Collected data entries

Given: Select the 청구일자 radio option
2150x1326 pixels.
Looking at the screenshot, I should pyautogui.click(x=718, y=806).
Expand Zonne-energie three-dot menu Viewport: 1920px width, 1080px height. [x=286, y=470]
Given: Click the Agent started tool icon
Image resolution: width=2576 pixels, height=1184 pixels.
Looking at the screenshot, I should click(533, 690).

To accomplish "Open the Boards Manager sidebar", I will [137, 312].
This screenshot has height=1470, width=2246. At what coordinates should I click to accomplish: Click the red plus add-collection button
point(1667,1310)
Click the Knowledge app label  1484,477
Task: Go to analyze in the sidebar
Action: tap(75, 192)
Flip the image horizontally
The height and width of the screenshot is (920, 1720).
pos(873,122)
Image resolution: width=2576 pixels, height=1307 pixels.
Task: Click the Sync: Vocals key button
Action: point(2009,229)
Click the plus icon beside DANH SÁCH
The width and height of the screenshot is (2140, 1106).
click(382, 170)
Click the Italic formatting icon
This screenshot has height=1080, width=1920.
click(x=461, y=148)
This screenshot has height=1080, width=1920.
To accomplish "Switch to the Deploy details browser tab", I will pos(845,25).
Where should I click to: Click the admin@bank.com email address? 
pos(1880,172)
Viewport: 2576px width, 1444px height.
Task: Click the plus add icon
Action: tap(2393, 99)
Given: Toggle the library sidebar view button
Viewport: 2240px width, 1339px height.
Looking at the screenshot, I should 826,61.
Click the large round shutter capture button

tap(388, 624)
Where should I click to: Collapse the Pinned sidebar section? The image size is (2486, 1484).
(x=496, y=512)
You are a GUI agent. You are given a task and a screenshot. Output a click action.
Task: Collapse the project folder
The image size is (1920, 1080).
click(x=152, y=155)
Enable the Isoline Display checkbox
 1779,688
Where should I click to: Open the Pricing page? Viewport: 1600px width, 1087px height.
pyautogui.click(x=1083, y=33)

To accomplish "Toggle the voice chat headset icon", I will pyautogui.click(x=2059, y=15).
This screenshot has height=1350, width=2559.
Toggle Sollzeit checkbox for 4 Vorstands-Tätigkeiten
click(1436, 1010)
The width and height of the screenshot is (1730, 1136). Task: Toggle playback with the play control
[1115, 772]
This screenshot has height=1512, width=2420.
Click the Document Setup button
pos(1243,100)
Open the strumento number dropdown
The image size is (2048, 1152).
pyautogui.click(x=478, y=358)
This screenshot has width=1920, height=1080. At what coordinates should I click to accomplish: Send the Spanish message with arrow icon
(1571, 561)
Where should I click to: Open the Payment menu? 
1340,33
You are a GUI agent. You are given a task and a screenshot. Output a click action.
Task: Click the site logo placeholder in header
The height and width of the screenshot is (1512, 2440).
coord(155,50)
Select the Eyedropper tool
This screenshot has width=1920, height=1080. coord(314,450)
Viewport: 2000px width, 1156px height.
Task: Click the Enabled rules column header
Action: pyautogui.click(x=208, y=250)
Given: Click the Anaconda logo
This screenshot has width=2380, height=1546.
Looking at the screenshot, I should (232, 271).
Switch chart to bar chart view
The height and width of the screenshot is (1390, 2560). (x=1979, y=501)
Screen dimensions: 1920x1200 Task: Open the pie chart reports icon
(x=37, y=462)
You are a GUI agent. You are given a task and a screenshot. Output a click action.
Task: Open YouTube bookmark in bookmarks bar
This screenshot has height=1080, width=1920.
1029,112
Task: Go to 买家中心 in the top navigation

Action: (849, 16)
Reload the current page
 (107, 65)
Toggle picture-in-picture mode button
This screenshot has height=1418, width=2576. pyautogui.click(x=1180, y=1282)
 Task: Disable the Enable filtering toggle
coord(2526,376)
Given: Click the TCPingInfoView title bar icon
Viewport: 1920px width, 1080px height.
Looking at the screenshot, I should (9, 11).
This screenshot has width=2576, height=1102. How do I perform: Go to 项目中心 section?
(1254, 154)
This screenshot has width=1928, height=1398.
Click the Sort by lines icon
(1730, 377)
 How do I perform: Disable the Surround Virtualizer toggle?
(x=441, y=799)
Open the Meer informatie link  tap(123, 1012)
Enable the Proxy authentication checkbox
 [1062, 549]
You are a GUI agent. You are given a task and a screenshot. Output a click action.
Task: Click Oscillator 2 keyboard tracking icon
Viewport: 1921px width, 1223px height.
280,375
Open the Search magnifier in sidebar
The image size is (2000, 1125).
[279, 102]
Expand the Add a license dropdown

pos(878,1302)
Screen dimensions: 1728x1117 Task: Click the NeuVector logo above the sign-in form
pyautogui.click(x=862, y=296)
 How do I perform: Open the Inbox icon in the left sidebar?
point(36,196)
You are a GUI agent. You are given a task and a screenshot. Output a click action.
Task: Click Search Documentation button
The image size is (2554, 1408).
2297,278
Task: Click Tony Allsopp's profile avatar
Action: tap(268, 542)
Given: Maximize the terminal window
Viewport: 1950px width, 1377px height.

-- Exercise --
What is needed is an exact, complete copy of the entries above.

-- Solved problem --
Given: Select the 청구일자 radio option
2150x1326 pixels.
Looking at the screenshot, I should pyautogui.click(x=718, y=806).
Expand Zonne-energie three-dot menu Viewport: 1920px width, 1080px height. [x=286, y=470]
Given: Click the Agent started tool icon
Image resolution: width=2576 pixels, height=1184 pixels.
Looking at the screenshot, I should click(533, 690).

To accomplish "Open the Boards Manager sidebar", I will [137, 312].
This screenshot has height=1470, width=2246. At what coordinates should I click to accomplish: Click the red plus add-collection button
point(1667,1310)
Click the Knowledge app label  1484,477
Task: Go to analyze in the sidebar
Action: tap(75, 192)
Flip the image horizontally
The height and width of the screenshot is (920, 1720).
pos(873,122)
Image resolution: width=2576 pixels, height=1307 pixels.
Task: Click the Sync: Vocals key button
Action: point(2009,229)
Click the plus icon beside DANH SÁCH
The width and height of the screenshot is (2140, 1106).
click(382, 170)
Click the Italic formatting icon
This screenshot has height=1080, width=1920.
click(x=461, y=148)
This screenshot has height=1080, width=1920.
To accomplish "Switch to the Deploy details browser tab", I will pos(845,25).
Where should I click to: Click the admin@bank.com email address? 
pos(1880,172)
Viewport: 2576px width, 1444px height.
Task: Click the plus add icon
Action: tap(2393, 99)
Given: Toggle the library sidebar view button
Viewport: 2240px width, 1339px height.
Looking at the screenshot, I should 826,61.
Click the large round shutter capture button

tap(388, 624)
Where should I click to: Collapse the Pinned sidebar section? The image size is (2486, 1484).
(x=496, y=512)
You are a GUI agent. You are given a task and a screenshot. Output a click action.
Task: Collapse the project folder
The image size is (1920, 1080).
click(x=152, y=155)
Enable the Isoline Display checkbox
 1779,688
Where should I click to: Open the Pricing page? Viewport: 1600px width, 1087px height.
pyautogui.click(x=1083, y=33)

To accomplish "Toggle the voice chat headset icon", I will pyautogui.click(x=2059, y=15).
This screenshot has height=1350, width=2559.
Toggle Sollzeit checkbox for 4 Vorstands-Tätigkeiten
click(1436, 1010)
The width and height of the screenshot is (1730, 1136). Task: Toggle playback with the play control
[1115, 772]
This screenshot has height=1512, width=2420.
Click the Document Setup button
pos(1243,100)
Open the strumento number dropdown
The image size is (2048, 1152).
pyautogui.click(x=478, y=358)
This screenshot has width=1920, height=1080. At what coordinates should I click to accomplish: Send the Spanish message with arrow icon
(1571, 561)
Where should I click to: Open the Payment menu? 
1340,33
You are a GUI agent. You are given a task and a screenshot. Output a click action.
Task: Click the site logo placeholder in header
The height and width of the screenshot is (1512, 2440).
coord(155,50)
Select the Eyedropper tool
This screenshot has width=1920, height=1080. coord(314,450)
Viewport: 2000px width, 1156px height.
Task: Click the Enabled rules column header
Action: pyautogui.click(x=208, y=250)
Given: Click the Anaconda logo
This screenshot has width=2380, height=1546.
Looking at the screenshot, I should (232, 271).
Switch chart to bar chart view
The height and width of the screenshot is (1390, 2560). (x=1979, y=501)
Screen dimensions: 1920x1200 Task: Open the pie chart reports icon
(x=37, y=462)
You are a GUI agent. You are given a task and a screenshot. Output a click action.
Task: Open YouTube bookmark in bookmarks bar
This screenshot has height=1080, width=1920.
1029,112
Task: Go to 买家中心 in the top navigation

Action: (849, 16)
Reload the current page
 (107, 65)
Toggle picture-in-picture mode button
This screenshot has height=1418, width=2576. pyautogui.click(x=1180, y=1282)
 Task: Disable the Enable filtering toggle
coord(2526,376)
Given: Click the TCPingInfoView title bar icon
Viewport: 1920px width, 1080px height.
Looking at the screenshot, I should (9, 11).
This screenshot has width=2576, height=1102. How do I perform: Go to 项目中心 section?
(1254, 154)
This screenshot has width=1928, height=1398.
Click the Sort by lines icon
(1730, 377)
 How do I perform: Disable the Surround Virtualizer toggle?
(x=441, y=799)
Open the Meer informatie link  tap(123, 1012)
Enable the Proxy authentication checkbox
 [1062, 549]
You are a GUI agent. You are given a task and a screenshot. Output a click action.
Task: Click Oscillator 2 keyboard tracking icon
Viewport: 1921px width, 1223px height.
280,375
Open the Search magnifier in sidebar
The image size is (2000, 1125).
[279, 102]
Expand the Add a license dropdown

pos(878,1302)
Screen dimensions: 1728x1117 Task: Click the NeuVector logo above the sign-in form
pyautogui.click(x=862, y=296)
 How do I perform: Open the Inbox icon in the left sidebar?
point(36,196)
You are a GUI agent. You are given a task and a screenshot. Output a click action.
Task: Click Search Documentation button
The image size is (2554, 1408).
2297,278
Task: Click Tony Allsopp's profile avatar
Action: tap(268, 542)
Given: Maximize the terminal window
Viewport: 1950px width, 1377px height.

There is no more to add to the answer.